Phospholipid Explained

Phospholipids[1] are a class of lipids whose molecule has a hydrophilic "head" containing a phosphate group and two hydrophobic "tails" derived from fatty acids, joined by an alcohol residue (usually a glycerol molecule). Marine phospholipids typically have omega-3 fatty acids EPA and DHA integrated as part of the phospholipid molecule.[2] The phosphate group can be modified with simple organic molecules such as choline, ethanolamine or serine.

Phospholipids are a key component of all cell membranes. They can form lipid bilayers because of their amphiphilic characteristic. In eukaryotes, cell membranes also contain another class of lipid, sterol, interspersed among the phospholipids. The combination provides fluidity in two dimensions combined with mechanical strength against rupture. Purified phospholipids are produced commercially and have found applications in nanotechnology and materials science.[3]

The first phospholipid identified in 1847 as such in biological tissues was lecithin, or phosphatidylcholine, in the egg yolk of chickens by the French chemist and pharmacist Theodore Nicolas Gobley.
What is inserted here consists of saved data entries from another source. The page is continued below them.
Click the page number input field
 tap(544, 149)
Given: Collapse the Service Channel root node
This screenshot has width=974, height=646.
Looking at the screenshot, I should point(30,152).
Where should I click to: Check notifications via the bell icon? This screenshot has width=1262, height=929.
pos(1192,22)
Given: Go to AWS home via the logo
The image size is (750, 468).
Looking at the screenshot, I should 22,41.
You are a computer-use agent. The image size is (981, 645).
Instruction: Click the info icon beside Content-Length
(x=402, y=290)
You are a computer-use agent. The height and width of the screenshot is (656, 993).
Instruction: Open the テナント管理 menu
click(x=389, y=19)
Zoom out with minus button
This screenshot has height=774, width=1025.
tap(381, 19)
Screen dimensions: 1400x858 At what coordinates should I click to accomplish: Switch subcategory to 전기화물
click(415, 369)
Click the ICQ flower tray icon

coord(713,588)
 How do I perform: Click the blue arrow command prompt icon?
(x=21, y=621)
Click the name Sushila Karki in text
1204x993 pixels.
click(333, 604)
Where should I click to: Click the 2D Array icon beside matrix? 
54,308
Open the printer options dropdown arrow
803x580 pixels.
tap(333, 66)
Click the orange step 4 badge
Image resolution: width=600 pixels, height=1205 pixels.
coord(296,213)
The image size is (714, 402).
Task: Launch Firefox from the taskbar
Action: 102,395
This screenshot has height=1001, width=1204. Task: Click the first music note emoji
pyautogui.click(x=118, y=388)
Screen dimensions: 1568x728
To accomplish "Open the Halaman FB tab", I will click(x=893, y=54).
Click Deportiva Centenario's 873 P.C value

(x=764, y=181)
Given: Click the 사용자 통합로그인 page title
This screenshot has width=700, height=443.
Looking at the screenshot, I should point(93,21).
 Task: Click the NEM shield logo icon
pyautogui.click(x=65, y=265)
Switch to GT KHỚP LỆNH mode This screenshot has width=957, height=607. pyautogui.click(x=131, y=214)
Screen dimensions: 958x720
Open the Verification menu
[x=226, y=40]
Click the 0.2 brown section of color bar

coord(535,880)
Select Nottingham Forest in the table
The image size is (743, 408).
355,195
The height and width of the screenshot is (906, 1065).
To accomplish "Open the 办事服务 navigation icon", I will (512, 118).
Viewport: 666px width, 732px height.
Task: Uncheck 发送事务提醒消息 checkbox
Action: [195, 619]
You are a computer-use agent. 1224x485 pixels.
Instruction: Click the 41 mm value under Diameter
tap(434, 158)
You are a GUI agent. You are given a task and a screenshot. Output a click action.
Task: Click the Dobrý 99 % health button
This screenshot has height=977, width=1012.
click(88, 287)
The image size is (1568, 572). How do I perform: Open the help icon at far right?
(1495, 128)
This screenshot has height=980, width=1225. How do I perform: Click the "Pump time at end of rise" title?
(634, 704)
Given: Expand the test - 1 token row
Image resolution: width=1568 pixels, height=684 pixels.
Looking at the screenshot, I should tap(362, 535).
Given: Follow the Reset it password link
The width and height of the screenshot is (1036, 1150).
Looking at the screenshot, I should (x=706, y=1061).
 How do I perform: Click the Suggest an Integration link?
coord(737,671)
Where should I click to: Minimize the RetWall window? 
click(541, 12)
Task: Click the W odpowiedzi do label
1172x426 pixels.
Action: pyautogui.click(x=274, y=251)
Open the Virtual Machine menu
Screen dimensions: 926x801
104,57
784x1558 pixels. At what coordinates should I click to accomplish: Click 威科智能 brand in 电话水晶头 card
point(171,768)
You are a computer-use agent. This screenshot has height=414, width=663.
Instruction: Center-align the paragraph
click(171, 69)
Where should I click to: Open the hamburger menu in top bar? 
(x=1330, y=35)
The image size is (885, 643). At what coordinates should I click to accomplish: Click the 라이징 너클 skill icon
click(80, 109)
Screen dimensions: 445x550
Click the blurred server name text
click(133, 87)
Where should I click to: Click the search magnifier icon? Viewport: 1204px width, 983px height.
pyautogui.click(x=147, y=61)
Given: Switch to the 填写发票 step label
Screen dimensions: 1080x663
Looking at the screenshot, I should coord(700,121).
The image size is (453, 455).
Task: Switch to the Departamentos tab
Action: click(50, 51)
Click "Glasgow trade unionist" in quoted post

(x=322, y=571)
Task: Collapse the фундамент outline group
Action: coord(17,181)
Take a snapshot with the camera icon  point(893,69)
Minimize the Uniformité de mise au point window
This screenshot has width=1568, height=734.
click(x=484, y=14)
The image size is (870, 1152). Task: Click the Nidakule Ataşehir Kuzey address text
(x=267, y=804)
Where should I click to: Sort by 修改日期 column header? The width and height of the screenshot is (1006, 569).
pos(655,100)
Phospholipids in biological membranes

Arrangement

The phospholipids are amphiphilic. The hydrophilic end usually contains a negatively charged phosphate group, and the hydrophobic end usually consists of two "tails" that are long fatty acid residues.

In aqueous solutions, phospholipids are driven by hydrophobic interactions, which result in the fatty acid tails aggregating to minimize interactions with the water molecules. The result is often a phospholipid bilayer: a membrane that consists of two layers of oppositely oriented phospholipid molecules, with their heads exposed to the liquid on both sides, and with the tails directed into the membrane. That is the dominant structural motif of the membranes of all cells and of some other biological structures, such as vesicles or virus coatings.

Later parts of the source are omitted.